++++ SUPPLIED RECORDS ++++

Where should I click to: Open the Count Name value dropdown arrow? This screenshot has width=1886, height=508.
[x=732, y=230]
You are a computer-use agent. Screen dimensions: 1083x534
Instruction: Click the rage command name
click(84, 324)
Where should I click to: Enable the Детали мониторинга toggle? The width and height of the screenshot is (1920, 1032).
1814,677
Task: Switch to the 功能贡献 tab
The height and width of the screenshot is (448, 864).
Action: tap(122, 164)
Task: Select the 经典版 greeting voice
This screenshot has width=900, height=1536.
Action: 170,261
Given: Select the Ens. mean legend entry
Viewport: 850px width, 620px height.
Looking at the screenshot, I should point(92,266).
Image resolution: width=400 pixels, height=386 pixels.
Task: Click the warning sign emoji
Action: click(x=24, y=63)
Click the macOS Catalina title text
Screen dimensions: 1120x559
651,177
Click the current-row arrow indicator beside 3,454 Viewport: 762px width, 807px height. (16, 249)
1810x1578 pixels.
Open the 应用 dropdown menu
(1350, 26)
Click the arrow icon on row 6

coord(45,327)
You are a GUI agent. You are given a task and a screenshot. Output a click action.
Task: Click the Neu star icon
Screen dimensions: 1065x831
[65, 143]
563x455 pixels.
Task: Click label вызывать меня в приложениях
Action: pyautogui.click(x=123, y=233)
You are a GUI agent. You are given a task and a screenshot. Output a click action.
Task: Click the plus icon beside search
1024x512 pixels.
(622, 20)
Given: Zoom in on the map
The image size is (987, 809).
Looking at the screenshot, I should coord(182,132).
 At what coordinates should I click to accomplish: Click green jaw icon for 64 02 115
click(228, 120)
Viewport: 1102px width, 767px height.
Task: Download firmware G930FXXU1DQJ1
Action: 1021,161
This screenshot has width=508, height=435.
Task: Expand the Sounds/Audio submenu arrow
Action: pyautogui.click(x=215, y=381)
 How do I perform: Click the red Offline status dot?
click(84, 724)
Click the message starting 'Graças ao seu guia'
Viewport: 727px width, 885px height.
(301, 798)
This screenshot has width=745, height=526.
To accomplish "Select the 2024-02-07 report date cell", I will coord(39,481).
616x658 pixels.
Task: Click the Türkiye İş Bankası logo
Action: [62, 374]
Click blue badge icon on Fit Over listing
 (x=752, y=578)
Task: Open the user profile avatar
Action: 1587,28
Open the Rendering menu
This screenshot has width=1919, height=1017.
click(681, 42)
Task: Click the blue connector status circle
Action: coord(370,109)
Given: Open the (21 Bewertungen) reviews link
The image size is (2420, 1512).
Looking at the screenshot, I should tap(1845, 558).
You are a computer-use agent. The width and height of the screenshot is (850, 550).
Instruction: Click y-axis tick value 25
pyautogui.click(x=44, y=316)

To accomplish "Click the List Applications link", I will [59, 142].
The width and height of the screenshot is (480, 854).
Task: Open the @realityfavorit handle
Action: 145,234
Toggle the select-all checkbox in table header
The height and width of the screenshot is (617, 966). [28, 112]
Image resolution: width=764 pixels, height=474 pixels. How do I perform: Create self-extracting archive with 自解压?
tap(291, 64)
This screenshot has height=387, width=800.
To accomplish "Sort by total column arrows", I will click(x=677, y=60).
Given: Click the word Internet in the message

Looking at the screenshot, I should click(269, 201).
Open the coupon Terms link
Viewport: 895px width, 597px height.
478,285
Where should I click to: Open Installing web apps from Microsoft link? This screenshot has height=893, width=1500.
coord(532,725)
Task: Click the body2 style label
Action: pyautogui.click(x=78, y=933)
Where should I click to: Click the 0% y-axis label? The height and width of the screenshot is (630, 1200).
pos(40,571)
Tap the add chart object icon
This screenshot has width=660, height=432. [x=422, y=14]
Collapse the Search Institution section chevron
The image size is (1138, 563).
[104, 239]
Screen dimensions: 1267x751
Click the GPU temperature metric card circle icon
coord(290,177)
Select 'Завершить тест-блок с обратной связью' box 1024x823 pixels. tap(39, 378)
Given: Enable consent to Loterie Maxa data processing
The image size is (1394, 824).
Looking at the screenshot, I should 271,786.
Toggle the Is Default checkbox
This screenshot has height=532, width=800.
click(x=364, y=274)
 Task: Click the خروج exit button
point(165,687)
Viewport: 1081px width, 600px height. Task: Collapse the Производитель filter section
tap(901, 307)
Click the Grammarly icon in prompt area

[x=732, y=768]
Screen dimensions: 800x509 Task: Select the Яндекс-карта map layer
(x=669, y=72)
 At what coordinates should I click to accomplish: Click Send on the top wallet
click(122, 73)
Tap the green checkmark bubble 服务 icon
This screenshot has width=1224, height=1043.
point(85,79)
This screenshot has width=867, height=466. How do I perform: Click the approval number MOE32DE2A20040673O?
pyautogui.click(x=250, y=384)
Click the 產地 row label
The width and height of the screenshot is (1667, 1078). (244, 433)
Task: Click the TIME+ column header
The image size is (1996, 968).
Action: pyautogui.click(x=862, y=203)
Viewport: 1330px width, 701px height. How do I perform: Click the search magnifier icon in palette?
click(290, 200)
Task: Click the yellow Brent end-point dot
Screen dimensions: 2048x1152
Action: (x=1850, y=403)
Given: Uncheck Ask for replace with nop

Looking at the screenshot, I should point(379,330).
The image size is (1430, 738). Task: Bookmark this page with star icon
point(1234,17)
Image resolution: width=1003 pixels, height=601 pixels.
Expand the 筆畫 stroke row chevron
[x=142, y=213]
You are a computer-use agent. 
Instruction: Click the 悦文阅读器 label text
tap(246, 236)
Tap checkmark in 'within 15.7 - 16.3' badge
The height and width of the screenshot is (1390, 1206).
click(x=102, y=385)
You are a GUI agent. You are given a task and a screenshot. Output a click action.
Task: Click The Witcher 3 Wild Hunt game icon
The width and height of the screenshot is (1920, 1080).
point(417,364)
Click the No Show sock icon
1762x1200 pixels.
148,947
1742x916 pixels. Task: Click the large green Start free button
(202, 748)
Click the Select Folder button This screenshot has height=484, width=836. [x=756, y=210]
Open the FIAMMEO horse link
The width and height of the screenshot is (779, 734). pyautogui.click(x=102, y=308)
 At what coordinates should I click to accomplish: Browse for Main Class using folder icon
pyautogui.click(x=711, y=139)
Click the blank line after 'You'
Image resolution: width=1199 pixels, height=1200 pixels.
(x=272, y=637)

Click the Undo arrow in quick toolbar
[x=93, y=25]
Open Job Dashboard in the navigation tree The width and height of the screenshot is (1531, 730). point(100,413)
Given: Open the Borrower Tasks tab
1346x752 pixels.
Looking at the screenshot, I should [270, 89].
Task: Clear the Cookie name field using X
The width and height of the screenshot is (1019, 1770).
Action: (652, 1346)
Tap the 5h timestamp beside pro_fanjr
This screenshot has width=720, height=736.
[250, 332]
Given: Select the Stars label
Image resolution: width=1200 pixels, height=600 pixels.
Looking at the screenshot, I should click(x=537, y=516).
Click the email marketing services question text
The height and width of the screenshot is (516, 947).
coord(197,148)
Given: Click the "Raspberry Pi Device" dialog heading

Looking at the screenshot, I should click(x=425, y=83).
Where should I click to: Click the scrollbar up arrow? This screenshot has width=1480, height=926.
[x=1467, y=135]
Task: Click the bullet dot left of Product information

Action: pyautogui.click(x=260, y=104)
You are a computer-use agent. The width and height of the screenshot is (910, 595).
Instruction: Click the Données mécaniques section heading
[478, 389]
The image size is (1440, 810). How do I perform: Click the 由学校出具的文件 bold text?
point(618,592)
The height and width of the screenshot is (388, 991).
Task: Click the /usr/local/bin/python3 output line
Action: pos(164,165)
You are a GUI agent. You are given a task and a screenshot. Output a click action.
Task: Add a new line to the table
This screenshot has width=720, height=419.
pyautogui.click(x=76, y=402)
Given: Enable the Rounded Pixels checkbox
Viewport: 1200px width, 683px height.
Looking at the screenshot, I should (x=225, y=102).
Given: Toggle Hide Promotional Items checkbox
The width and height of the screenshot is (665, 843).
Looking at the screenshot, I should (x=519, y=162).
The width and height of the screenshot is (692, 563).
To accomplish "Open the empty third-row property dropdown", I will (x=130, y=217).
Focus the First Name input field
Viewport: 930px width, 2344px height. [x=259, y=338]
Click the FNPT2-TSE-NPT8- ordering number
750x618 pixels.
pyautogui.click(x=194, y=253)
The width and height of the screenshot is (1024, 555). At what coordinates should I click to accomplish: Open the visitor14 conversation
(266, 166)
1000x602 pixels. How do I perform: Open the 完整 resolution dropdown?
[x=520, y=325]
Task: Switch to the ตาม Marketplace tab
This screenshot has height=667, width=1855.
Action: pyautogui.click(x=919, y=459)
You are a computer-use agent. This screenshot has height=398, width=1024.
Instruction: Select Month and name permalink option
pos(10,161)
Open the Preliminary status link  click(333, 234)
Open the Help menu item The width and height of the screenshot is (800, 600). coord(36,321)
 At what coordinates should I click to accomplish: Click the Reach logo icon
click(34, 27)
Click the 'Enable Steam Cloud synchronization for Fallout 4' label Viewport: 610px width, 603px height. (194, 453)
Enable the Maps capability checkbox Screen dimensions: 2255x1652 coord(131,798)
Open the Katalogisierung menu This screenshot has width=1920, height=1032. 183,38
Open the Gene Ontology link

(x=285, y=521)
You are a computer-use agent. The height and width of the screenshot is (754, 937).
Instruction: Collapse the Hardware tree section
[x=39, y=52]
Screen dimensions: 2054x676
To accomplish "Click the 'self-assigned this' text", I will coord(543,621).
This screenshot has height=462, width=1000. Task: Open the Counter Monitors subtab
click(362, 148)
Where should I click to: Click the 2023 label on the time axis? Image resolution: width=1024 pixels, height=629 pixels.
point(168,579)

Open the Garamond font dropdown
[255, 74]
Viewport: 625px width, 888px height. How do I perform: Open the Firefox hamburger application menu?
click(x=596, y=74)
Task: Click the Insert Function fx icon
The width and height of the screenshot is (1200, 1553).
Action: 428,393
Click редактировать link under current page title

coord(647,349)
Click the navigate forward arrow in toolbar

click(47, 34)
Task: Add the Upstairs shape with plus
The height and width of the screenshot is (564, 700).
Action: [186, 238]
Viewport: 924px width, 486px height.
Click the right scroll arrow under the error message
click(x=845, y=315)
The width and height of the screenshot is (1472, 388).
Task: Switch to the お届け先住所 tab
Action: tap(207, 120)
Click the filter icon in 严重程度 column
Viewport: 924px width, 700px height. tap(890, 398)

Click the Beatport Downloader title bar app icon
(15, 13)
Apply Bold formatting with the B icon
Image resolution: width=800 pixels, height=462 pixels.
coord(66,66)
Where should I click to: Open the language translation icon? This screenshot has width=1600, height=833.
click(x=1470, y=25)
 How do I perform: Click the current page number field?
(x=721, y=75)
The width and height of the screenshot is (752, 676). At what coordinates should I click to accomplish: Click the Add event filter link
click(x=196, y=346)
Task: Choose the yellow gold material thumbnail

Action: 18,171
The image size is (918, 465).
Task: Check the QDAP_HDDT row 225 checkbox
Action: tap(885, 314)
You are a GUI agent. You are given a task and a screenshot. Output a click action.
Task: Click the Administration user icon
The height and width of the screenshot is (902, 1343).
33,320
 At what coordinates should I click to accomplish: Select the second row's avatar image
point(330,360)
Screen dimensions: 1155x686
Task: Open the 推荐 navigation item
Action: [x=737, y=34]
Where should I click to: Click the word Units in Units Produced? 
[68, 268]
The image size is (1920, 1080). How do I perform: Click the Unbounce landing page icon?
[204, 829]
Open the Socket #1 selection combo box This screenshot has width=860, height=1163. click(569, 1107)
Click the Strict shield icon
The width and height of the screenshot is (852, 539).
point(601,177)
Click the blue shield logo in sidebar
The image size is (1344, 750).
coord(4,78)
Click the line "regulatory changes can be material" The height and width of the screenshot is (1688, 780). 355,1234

++++

The answer is the records above restated word for word from their opening line through the line that holds "1810x1578 pixels.", both included, and nothing else.

- ANSWER TO THIS TASK -
Where should I click to: Open the Count Name value dropdown arrow? This screenshot has width=1886, height=508.
[x=732, y=230]
You are a computer-use agent. Screen dimensions: 1083x534
Instruction: Click the rage command name
click(84, 324)
Where should I click to: Enable the Детали мониторинга toggle? The width and height of the screenshot is (1920, 1032).
1814,677
Task: Switch to the 功能贡献 tab
The height and width of the screenshot is (448, 864).
Action: tap(122, 164)
Task: Select the 经典版 greeting voice
This screenshot has width=900, height=1536.
Action: 170,261
Given: Select the Ens. mean legend entry
Viewport: 850px width, 620px height.
Looking at the screenshot, I should point(92,266).
Image resolution: width=400 pixels, height=386 pixels.
Task: Click the warning sign emoji
Action: click(x=24, y=63)
Click the macOS Catalina title text
Screen dimensions: 1120x559
651,177
Click the current-row arrow indicator beside 3,454 Viewport: 762px width, 807px height. (16, 249)
1810x1578 pixels.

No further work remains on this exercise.